Badanku menggigil hebat. Selimut rangkap yang aku kenakan tidak mampu mengusir rasa gigil di sekujur tubuh.
Badanku gemetaran, mulut serasa terkunci saat ibu menanyaiku.
"Dilla, kamu kenapa?!" Raut wajah ibu tampak cemas. Telapak tangan beliau di tempelkan ke keningku.
Aku terpejam, seakan ada sesuatu yang hendak lepas dari ragaku.
"Hememememememmm," Gigiku saling beradu seperti lagi mengunyah sesuatu karena saking menggigilnya tubuh.
Melihat diriku yang seperti itu, ibu langsung mengambil air hangat dan mengompres wajah, leher, tangan serta kaki ku. Hawa hangat merasuk ke pori-pori kulit. Tapi itu hanya sebentar, karena kemudian aku merasakan hawa dingin yang teramat sangat.
Aku coba membuka kelopak mata, namun terasa berat. Hanya sebentar-sebentar kelopak mataku terangkat ke atas, aku memandangi wajah ibu yang tampak semakin gusar dan cemas.
"Pak.., lihat anakmu ini," Suara ibu pada bapak yang lirih kudengar langkahnya di depan pintu kamar.
"Ada apa dengan dia Bu?" Suara Bapak yang kemudian duduk di tepi tempat tidur, tangannya memegang lenganku.
"Tidak tau pak. Tadi dia habis pulang dari Pramuka, terus seperti ini,"
"Apa karena kelelahan? Kita bawa dia ke Mantri suntik saja," Bapak tampak mengernyitkan dahi. Bapak kemudian meraih tubuhku dan membangunkan aku. Sungguh, saat itu badanku terasa lemas sekali, seperti tidak ada tenaga lagi.
Aku di bawa ke Mantri suntik oleh bapak dan ibu. Aku duduk di tengah, diboncengan sepeda motor. Sesampai di tempat Mantri suntik, aku diperiksanya. Katanya aku kena demam berdarah, dan harus cepat ditangani biar tidak semakin parah.
Kami kemudian pulang kembali ke rumah setelah mendapatkan obat dari Mantri suntik itu.
Obat dari Mantri suntik telah aku minum, tapi belum ada reaksi apa-apa atas demamku.
Aku menderita sakit demam selama seminggu. Selama itu badanku terasa lemas dan sering terbaring di tempat tidur.
Siang itu, diriku lagi tiduran. Kedua mata kupejamkan. Selang beberapa saat kemudian, aku merasakan seperti terbang melayang-layang. Mataku terpejam, sebentar kemudian diriku seperti berada di suatu tempat yang tidak aku kenal.
Aku memandang ke sekitar tempatku berdiri. Hamparan awan putih tampak jelas di mataku.

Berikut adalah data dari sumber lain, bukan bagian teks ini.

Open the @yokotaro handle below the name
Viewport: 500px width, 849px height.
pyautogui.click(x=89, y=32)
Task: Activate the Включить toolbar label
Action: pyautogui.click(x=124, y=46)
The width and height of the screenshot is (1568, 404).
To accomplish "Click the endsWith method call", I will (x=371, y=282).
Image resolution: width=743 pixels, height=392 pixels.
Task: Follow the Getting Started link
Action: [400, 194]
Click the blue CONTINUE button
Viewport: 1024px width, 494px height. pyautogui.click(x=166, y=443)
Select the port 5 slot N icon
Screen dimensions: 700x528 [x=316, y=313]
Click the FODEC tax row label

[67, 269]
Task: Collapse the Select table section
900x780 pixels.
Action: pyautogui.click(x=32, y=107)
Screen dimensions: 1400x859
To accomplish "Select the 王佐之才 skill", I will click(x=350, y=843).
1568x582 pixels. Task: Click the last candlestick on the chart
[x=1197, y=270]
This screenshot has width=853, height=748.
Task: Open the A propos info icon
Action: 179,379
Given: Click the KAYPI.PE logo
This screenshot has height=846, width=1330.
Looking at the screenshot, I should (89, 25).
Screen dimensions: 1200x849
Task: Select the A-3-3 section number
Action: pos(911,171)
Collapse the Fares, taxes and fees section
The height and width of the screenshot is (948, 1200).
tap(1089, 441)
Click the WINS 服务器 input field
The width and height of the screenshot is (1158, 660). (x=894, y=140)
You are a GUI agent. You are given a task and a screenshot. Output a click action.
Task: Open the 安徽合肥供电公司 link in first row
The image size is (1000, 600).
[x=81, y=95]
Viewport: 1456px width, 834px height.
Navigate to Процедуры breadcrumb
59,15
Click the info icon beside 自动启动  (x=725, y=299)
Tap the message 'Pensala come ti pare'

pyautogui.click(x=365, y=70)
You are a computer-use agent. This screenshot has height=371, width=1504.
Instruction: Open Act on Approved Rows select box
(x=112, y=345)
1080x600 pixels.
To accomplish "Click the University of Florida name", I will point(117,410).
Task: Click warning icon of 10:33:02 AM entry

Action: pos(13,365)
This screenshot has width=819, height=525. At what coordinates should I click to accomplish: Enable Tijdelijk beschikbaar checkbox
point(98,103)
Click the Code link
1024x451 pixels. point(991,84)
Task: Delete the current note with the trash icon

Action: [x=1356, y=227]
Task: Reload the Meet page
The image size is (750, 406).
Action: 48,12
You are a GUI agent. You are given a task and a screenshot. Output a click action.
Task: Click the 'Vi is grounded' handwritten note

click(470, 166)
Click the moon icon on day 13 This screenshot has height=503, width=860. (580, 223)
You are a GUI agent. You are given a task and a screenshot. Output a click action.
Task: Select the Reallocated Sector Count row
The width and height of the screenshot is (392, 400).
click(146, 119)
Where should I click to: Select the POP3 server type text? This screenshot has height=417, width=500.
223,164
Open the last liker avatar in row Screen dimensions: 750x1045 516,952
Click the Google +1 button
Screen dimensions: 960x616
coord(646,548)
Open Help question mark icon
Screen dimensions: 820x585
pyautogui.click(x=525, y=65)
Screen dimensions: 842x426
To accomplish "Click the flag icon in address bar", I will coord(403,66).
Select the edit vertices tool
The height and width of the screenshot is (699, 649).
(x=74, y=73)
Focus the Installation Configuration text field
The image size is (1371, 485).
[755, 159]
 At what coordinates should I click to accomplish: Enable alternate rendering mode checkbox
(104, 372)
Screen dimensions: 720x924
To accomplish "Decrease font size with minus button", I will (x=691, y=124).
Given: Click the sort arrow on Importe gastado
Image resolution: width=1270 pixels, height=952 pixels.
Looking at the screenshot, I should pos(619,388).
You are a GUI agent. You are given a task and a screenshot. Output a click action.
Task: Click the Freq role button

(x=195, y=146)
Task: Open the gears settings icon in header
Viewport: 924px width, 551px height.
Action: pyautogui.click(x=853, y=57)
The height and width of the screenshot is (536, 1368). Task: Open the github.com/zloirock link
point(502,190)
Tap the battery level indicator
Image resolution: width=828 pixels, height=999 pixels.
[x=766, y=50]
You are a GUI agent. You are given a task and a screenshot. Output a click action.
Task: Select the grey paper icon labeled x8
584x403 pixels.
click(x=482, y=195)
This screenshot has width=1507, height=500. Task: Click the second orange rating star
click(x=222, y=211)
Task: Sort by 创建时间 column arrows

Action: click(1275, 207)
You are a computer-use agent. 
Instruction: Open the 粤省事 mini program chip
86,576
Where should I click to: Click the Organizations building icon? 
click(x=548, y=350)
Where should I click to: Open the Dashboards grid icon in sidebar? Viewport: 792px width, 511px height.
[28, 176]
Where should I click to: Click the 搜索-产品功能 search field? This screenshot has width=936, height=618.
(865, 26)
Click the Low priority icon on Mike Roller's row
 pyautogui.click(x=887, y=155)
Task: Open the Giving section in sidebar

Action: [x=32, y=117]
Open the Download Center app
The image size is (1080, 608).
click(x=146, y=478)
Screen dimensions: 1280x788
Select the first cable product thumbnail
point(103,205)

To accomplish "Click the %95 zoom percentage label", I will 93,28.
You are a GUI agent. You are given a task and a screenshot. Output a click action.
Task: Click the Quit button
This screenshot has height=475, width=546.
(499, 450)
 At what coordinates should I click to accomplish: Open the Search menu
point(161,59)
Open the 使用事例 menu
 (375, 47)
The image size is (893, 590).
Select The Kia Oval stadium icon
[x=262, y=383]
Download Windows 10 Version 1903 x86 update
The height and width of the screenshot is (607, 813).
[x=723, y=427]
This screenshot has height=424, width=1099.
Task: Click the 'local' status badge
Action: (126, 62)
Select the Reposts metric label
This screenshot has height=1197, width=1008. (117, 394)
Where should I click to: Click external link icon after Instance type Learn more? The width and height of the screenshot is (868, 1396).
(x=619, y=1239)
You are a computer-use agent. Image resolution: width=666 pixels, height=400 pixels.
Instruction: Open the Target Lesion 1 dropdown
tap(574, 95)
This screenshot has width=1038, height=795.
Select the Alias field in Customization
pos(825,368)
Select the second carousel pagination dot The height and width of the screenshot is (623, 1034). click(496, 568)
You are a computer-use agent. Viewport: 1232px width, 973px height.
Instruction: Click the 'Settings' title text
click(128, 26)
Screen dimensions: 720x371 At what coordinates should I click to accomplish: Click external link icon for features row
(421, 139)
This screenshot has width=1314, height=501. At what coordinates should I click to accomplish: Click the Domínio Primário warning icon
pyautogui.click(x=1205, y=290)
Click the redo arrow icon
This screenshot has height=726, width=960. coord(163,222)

"Aneh, tempat apa ini? Ibu, Bapak," Aku mencari kedua orang tuaku. Tapi mereka tidak berada di dekatku. Aku terkejut saat pakaianku berwarna serba putih dan aneh menurutku, karena selama ini aku tidak pernah mengenakan pakaian yang serba putih, kecuali saat Shalat, yakni mengenakan Mukhena/Rukuh.
Aku berjalan menyisir jalan setapak terselimut awan putih. Dari kejauhan aku melihat segerombolan orang berpakaian serba putih tengah duduk-duduk. Aku mendekat ke arah mereka.
"Maaf, kalian ini siapa?" Mereka tidak menoleh ataupun menjawab pertanyaanku tadi.
Aku menatap mereka dengan rasa penasaran, siapakah mereka itu sebenarnya.
Belum juga rasa penasaranku terjawab, diriku dikejutkan oleh hilangnya mereka dari hadapanku. Mereka menghilang tanpa bekas.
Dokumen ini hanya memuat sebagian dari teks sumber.